**ASSIGNMENT**
Copy out the entire listing, keeping each line exactly as it is.

**EXERCISE DATA**
□ □ □ □ □ □ □
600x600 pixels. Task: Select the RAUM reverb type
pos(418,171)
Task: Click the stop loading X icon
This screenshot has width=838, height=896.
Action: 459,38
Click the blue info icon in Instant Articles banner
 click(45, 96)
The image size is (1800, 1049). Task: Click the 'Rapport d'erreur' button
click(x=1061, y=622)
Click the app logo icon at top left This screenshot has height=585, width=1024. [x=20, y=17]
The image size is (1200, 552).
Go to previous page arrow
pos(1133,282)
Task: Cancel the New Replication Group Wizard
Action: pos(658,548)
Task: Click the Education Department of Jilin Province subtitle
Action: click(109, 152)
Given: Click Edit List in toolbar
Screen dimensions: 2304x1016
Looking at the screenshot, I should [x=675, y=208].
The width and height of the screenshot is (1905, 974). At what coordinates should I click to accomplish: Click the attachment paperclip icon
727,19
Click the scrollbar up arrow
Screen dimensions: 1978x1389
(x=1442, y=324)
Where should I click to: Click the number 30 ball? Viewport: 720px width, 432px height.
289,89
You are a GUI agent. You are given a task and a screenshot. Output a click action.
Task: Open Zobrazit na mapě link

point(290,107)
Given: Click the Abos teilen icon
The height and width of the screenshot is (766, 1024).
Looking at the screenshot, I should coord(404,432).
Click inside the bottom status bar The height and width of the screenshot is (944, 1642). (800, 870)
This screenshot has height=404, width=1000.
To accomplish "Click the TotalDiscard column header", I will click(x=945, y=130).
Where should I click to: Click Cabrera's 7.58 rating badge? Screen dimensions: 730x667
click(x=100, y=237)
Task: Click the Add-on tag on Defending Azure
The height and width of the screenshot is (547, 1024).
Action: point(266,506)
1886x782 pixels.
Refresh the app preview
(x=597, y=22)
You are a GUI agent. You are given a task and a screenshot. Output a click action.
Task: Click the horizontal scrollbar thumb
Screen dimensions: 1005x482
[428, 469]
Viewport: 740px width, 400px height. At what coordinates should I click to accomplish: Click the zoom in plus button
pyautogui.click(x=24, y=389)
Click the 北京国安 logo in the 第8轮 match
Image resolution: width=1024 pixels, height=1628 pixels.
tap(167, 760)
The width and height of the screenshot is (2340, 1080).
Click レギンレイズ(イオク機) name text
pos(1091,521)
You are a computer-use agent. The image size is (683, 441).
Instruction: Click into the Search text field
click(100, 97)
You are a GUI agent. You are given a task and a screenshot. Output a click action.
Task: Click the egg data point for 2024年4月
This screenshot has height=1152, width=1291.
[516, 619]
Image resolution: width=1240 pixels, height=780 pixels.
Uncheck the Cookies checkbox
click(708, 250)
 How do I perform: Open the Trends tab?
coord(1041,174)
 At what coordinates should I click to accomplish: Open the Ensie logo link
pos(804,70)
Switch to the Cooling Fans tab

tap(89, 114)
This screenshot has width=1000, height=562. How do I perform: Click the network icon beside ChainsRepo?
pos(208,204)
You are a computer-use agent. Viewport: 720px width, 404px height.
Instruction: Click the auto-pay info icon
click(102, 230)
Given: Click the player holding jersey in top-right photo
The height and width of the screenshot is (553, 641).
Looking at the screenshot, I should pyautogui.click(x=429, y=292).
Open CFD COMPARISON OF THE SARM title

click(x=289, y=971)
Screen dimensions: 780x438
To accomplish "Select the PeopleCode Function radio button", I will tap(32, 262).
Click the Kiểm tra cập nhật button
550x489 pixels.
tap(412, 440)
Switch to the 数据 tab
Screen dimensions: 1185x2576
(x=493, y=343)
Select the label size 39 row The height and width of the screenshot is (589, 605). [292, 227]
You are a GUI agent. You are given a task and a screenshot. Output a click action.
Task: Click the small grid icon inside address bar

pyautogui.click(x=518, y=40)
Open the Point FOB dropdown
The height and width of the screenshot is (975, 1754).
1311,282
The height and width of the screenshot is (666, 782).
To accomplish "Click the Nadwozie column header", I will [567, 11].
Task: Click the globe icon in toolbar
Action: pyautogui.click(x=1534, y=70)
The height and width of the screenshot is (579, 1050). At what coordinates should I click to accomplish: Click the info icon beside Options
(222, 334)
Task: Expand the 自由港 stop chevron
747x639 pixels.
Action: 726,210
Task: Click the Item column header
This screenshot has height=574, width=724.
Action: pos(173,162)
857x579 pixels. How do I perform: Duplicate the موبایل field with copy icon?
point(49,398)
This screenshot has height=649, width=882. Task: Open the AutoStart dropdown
□ □ □ □ □ □ □
**WRITTEN REPLY**
600x600 pixels. Task: Select the RAUM reverb type
pos(418,171)
Task: Click the stop loading X icon
This screenshot has width=838, height=896.
Action: 459,38
Click the blue info icon in Instant Articles banner
 click(45, 96)
The image size is (1800, 1049). Task: Click the 'Rapport d'erreur' button
click(x=1061, y=622)
Click the app logo icon at top left This screenshot has height=585, width=1024. [x=20, y=17]
The image size is (1200, 552).
Go to previous page arrow
pos(1133,282)
Task: Cancel the New Replication Group Wizard
Action: pos(658,548)
Task: Click the Education Department of Jilin Province subtitle
Action: click(109, 152)
Given: Click Edit List in toolbar
Screen dimensions: 2304x1016
Looking at the screenshot, I should [x=675, y=208].
The width and height of the screenshot is (1905, 974). At what coordinates should I click to accomplish: Click the attachment paperclip icon
727,19
Click the scrollbar up arrow
Screen dimensions: 1978x1389
(x=1442, y=324)
Where should I click to: Click the number 30 ball? Viewport: 720px width, 432px height.
289,89
You are a GUI agent. You are given a task and a screenshot. Output a click action.
Task: Open Zobrazit na mapě link

point(290,107)
Given: Click the Abos teilen icon
The height and width of the screenshot is (766, 1024).
Looking at the screenshot, I should coord(404,432).
Click inside the bottom status bar The height and width of the screenshot is (944, 1642). (800, 870)
This screenshot has height=404, width=1000.
To accomplish "Click the TotalDiscard column header", I will click(x=945, y=130).
Where should I click to: Click Cabrera's 7.58 rating badge? Screen dimensions: 730x667
click(x=100, y=237)
Task: Click the Add-on tag on Defending Azure
The height and width of the screenshot is (547, 1024).
Action: point(266,506)
1886x782 pixels.
Refresh the app preview
(x=597, y=22)
You are a GUI agent. You are given a task and a screenshot. Output a click action.
Task: Click the horizontal scrollbar thumb
Screen dimensions: 1005x482
[428, 469]
Viewport: 740px width, 400px height. At what coordinates should I click to accomplish: Click the zoom in plus button
pyautogui.click(x=24, y=389)
Click the 北京国安 logo in the 第8轮 match
Image resolution: width=1024 pixels, height=1628 pixels.
tap(167, 760)
The width and height of the screenshot is (2340, 1080).
Click レギンレイズ(イオク機) name text
pos(1091,521)
You are a computer-use agent. The image size is (683, 441).
Instruction: Click into the Search text field
click(100, 97)
You are a GUI agent. You are given a task and a screenshot. Output a click action.
Task: Click the egg data point for 2024年4月
This screenshot has height=1152, width=1291.
[516, 619]
Image resolution: width=1240 pixels, height=780 pixels.
Uncheck the Cookies checkbox
click(708, 250)
 How do I perform: Open the Trends tab?
coord(1041,174)
 At what coordinates should I click to accomplish: Open the Ensie logo link
pos(804,70)
Switch to the Cooling Fans tab

tap(89, 114)
This screenshot has width=1000, height=562. How do I perform: Click the network icon beside ChainsRepo?
pos(208,204)
You are a computer-use agent. Viewport: 720px width, 404px height.
Instruction: Click the auto-pay info icon
click(102, 230)
Given: Click the player holding jersey in top-right photo
The height and width of the screenshot is (553, 641).
Looking at the screenshot, I should pyautogui.click(x=429, y=292).
Open CFD COMPARISON OF THE SARM title

click(x=289, y=971)
Screen dimensions: 780x438
To accomplish "Select the PeopleCode Function radio button", I will tap(32, 262).
Click the Kiểm tra cập nhật button
550x489 pixels.
tap(412, 440)
Switch to the 数据 tab
Screen dimensions: 1185x2576
(x=493, y=343)
Select the label size 39 row The height and width of the screenshot is (589, 605). [292, 227]
You are a GUI agent. You are given a task and a screenshot. Output a click action.
Task: Click the small grid icon inside address bar

pyautogui.click(x=518, y=40)
Open the Point FOB dropdown
The height and width of the screenshot is (975, 1754).
1311,282
The height and width of the screenshot is (666, 782).
To accomplish "Click the Nadwozie column header", I will [567, 11].
Task: Click the globe icon in toolbar
Action: pyautogui.click(x=1534, y=70)
The height and width of the screenshot is (579, 1050). At what coordinates should I click to accomplish: Click the info icon beside Options
(222, 334)
Task: Expand the 自由港 stop chevron
747x639 pixels.
Action: 726,210
Task: Click the Item column header
This screenshot has height=574, width=724.
Action: pos(173,162)
857x579 pixels. How do I perform: Duplicate the موبایل field with copy icon?
point(49,398)
This screenshot has height=649, width=882. Task: Open the AutoStart dropdown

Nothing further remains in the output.